I appreciate Asaph’s brutal honesty to admit that sometimes life’s ugly realities, such as injustice, leave us troubled, grieved, and even embittered. Sometimes God’s goodness just doesn’t seem like enough to overcome the unbearable burden of the ugliness of those realities, and we want to give up on God. Can you relate to that? Is it okay to say that? My experience tells me that taking my honest thoughts to God, disappointing though they may be, is my only hope for getting them addressed effectively.

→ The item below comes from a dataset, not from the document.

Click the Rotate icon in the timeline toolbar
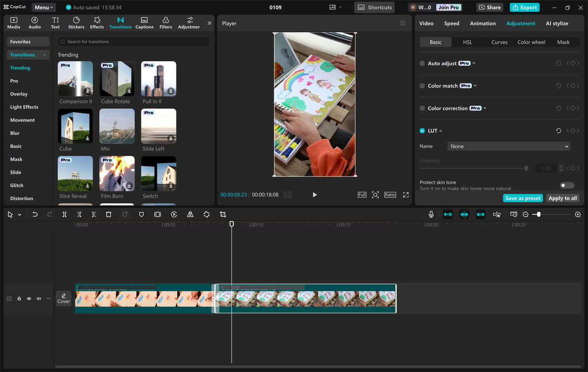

Asaph’s testimony in Psalm 73 is another example to us of our need to take our cares to God. Speaking our ideas aloud to others has the psychological effect of cementing a commitment to an idea. If Asaph had spoken his doubt to others before bringing it to God, he may have been less willing to give that care to God and instead might have clung to his error. Further, if he had voiced his dissatisfaction to others, he might have caused them to doubt God and suffer unbearable discontent as well. They may have turned away from God. It is so much better to take our burdens to God, is it not?
Do you, like Asaph, find yourself envying the wicked for their seeming prosperity? Satan has only the temporal prosperity of this world with which to lure us, but sometimes it feels like a significant lure. But giving in to that lure would be sheer ignorance; for although Satan tries to deceive us into thinking that God is not good, He is actually the only source of goodness there is. Truly, this world offers nothing desirable in comparison to the glories that the future with God holds. Until we reach Heaven, we have blessings to sustain us on the way: God’s powerful presence to comfort and protect, His counsel and His guidance. In times of desperation like Asaph described in this psalm, those words may seem empty, like merely the correct Sunday school answer. Only when we hear them from God will they become true enough to us to matter in those desperate times. Only when we take the doubts to God will He respond with that convincing answer.
Do you know what it is like to cry out to God for help and find nothing? Asaph suffered that unsatisfied need, and chose to take comfort in recalling God’s mighty deeds from the past. It doesn’t say that he found the answer or the comfort he sought; what do you think? I think he hung in there and wrote Psalm 78….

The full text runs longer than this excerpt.